DocC colons in filenames

Karl · September 11, 2022, 5:56pm

Whilst URL readability is nice, I don't believe it should outweigh all other considerations.

Consider that DocC already replaces many characters with _, and some components may include suffixes with hashes, neither of which are particularly readable. For example, the < and > operators provided by the Comparable protocol appear as _(_:_:)-74jbv and _(_:_:)-3s5ym right now. Can you tell which one is which?

If you look at the documentation for Int's operators, & is allowed (&(_:_:)-8h2q8), but | and ^ are substituted (_(_:_:)-26x3w and _(_:_:)-591r5). Of course it also has comparison operators, so there are actually quite a lot of _(_:_:)-blah paths (as well as minor variants, such as _=(_:_:)-blah and __(_:_:)-blah).

So whether you get a path component like *(_:_:) or _(_:_:)-74jbv seems to be a kind of accident that happens sometimes, and is not at all reliable. Readability is nice, but it is already so limited that I don't think we should cling on too desperately to the couple of examples where a handful of special characters allow for a marginal readability win at the expense of portability.

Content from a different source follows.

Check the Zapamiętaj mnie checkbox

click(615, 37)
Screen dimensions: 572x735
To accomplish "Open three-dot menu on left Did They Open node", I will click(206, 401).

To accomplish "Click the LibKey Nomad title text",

When it comes to writing URLs, If I'm entering a documentation URL in the browser, I'm generally either looking for something on developer.apple.com or one of my own projects (relying on the browser's autocomplete to fill in the first half of the URL). I know the path starts with /documentation, then a module name (say, /uikit), then a type (perhaps /uicollectionview). That works, and it's a nice feature, and it should continue to work; but if I'm looking for something more specific, or something involving special characters, I think it's better to use search instead. Nobody wants to write out paths like *(_:_:), and if it includes hashes or substitutions, you can't even know what the path component is.

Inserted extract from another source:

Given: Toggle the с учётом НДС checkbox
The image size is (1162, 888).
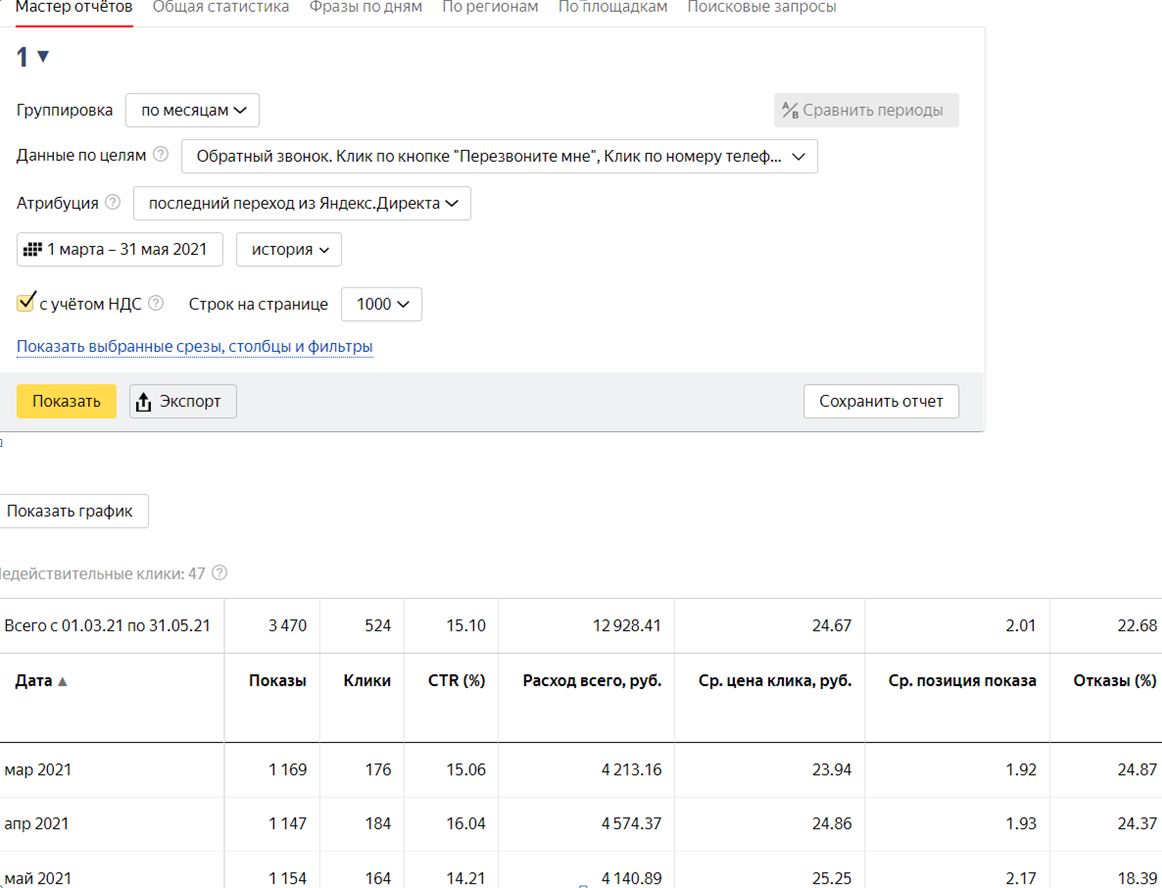Looking at the screenshot, I should click(x=26, y=302).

They wouldn't. The contents of path components are opaque; only Punycode in the hostname should be decoded. Besides, we would need to customise some parameters of the bootstring encoding (it does not generally encode ASCII code-points at all), which means browsers wouldn't be able to decode it.

The benefits of a Bootstring encoding (of which Punycode is one example) is that it

allows a string of basic code points to uniquely represent any string of code points drawn from a larger set.

Every unique input produces a unique result
It is reversible (provided you know the parameters it was encoded with)
The "basic code points" can be defined arbitrarily - we can allow ASCII alphas and digits, maybe * if that's important, etc. It's entirely up to us to decide which characters are allowed.
Basic code points in the original string are left unchanged, so for the common case where we have ASCII identifiers, we can maintain high readability and avoid percent-encoding.
It is very compact for real-world Unicode text.

The way Bootstring encodes its data is with a series of variable-length integers, containing instructions such as: insert 'e' at position 0, then insert 'h' at position 0, then insert 'l' at position 2 and 3, .... That's great if all of the characters are close together, as they tend to be for Unicode text in a single script (it's quite unusual that you'd mix Chinese and Arabic scalars, for instance). You have a large initial delta to set the starting code-point, then a bunch of much smaller deltas.

Contrast that to something like UTF-8, where every code-point must encode its full 21-bit Unicode scalar value, regardless of which characters came before it. And then you have to percent-encode that stuff, which triples its length. I included some examples in my previous post and the difference can be dramatic.

The downside? I can't find examples of anybody using Bootstring for anything other than IDNA/Punycode. I don't know why not - maybe nobody who had this kind of use-case was aware of it. The RFC explicitly mentions that it is designed to scale to other uses, though.

The demo I posted earlier doesn't work any more (I use that repo for various experiments), but the patch is still up and should still work.